An economist is a professional and practitioner in the social science discipline of economics.

The individual may also study, develop, and apply theories and concepts from economics and write about economic policy. Within this field there are many sub-fields, ranging from the broad philosophical theories to the focused study of minutiae within specific markets, macroeconomic analysis, microeconomic analysis or financial statement analysis, involving analytical methods and tools such as econometrics, statistics, economics computational models, financial economics, mathematical finance and mathematical economics.

Professions

Economists work in many fields including academia, government and in the private sector, where they may also "study data and statistics in order to spot trends in economic activity, economic confidence levels, and consumer attitudes. They assess this information using advanced methods in statistical analysis, mathematics, computer programming [and] they make recommendations about ways to improve the efficiency of a system or take advantage of trends as they begin."
In addition to government and academia, economists are also employed in banking, finance, accountancy, commerce, marketing, business administration, lobbying and non- or not-for profit organizations.

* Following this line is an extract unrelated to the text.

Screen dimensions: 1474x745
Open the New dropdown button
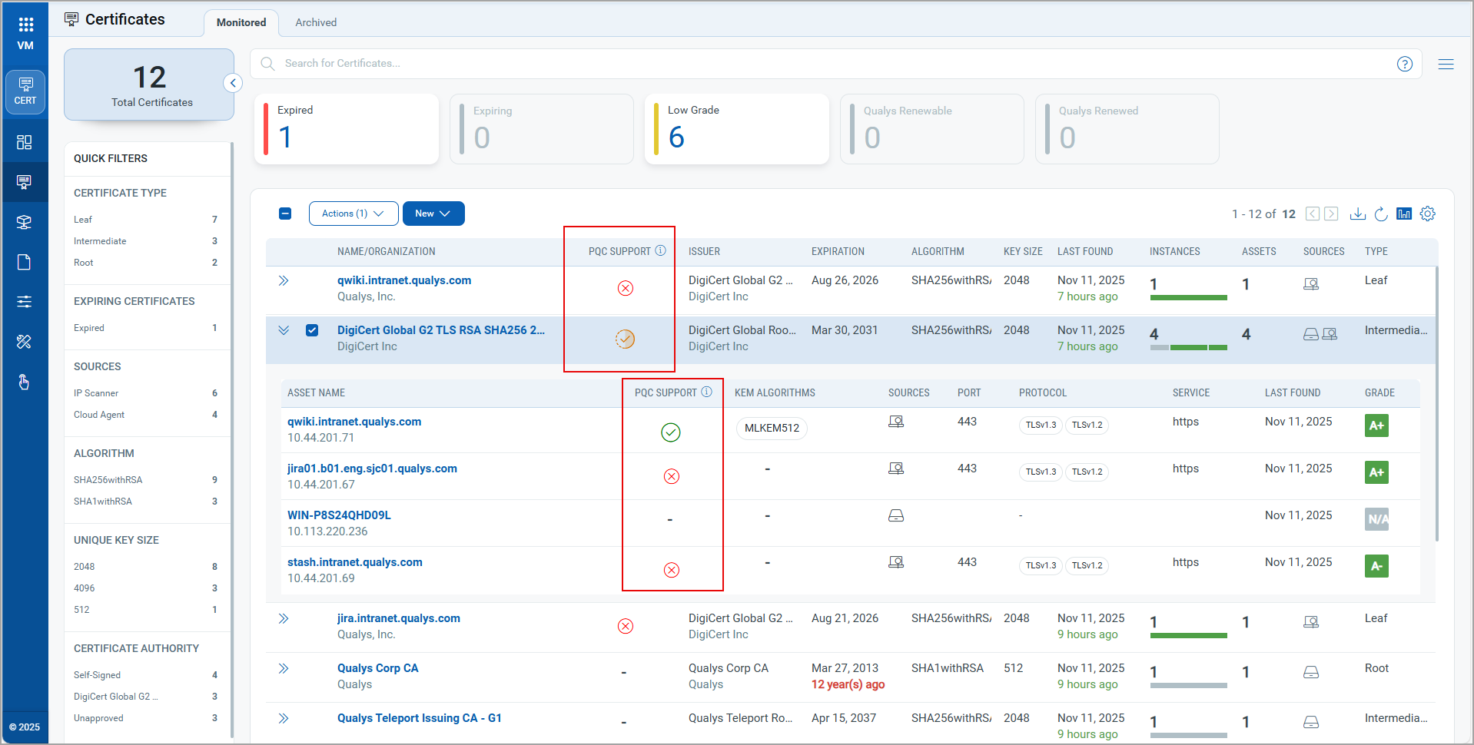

In many organizations, an "Economic Analyst" is a formalized role. Professionals here are employed (or engaged as consultants) to conduct research, prepare reports, or formulate plans and strategies to address economic problems.  Here, as outlined, the analyst provides forecasts, analysis and advice, based upon observed trends and economic principles; this entails also collecting and processing economic and statistical data using econometric methods and statistical techniques.
Economic analysts employed in industry typically advise corporations' and financial institutions' reinvestment and capital budgeting decisions, and provide long term economic forecasts used within these organizations more generally. 
In the public sector, analysts advise legislators and executives on economic policy, public works, and related; politicians often consult economists before enacting economic policy; and many statesmen have academic degrees in economics. 
A Federal Government Economic Analyst conducts economic analysis of issues directly related to the function of their federal government agency.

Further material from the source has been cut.